Labrador Inuit Artist
“There was camp sites that were there that were once on the beach.”
– Jacob Pratt
Innu of Sheshatshiu
The Sheshatshiu Innu Territory is located about 40 km south of Goose Bay, and has a population about 1,300. It is one of two Innu communities in Labrador and Newfoundland, together with the Mushuau Innu First Nation.




Working around the Hearth
A natural place to work is sitting around the fire where it is warm, and that holds true across continents and throughout history. Fire features with heat-cracked rock and burnt soil are a perfect place to focus an excavation trench, much like the middens our team visited on the Pacific coast. It’s here that we find evidence of intense activity over time. Flakes of stone dropped while ancient peoples shaped a spear point, scraper or knife tell us much about the activities, travels and trade of the inhabitants.
Hints of Dorset
The stone point Jacob found highlights a fascinating aspect of Inuit and Innu sites in Labrador, which is the interaction with other groups, namely the Dorset. His find looks suspiciously like a Groswater Dorset Endblade, a small point typically attached to the hafted end of a harpoon. This innovative compound tool is well adapted to hunting seal from holes in the ice and indicates that the Innu here were in contact with the Dorset.

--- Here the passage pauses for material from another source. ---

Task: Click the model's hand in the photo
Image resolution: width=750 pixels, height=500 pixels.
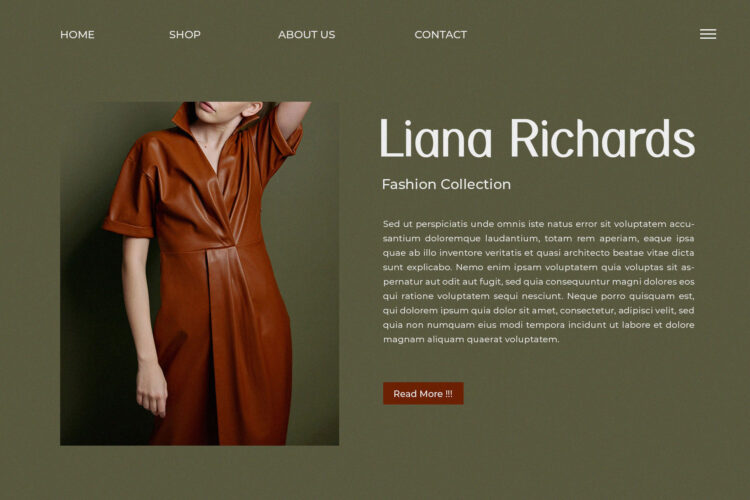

Cryptocrystalline Chert & Flint
The best stone for making tools flakes is chert, flint and other grainy quartzes with a high silica content. These rocks don’t have a crystallized texture, letting them flake in the right manner for shaping. Ideally, this flaking produces a rounded ribbed pattern like a small wave on the surface, but sometimes cracking happens along fault lines so a much straighter surface is exposed and then worked.
Puzzles to be Solved
One of the mysteries that Scott Neilsen is trying to unravel is the source quarries of much of the tool and weapon stone we find at the Goose Bay site. Some samples seem to come from long distances because of the small size of the flakes found at the site. Others seem to come from much closer to home. Answers to these seemingly simple questions tell us much about the complexities of the societies in the region at the time.

“Becoming familiar with the landscape is very important to archaeologists; knowing where to look and how to look is a big part of our job.”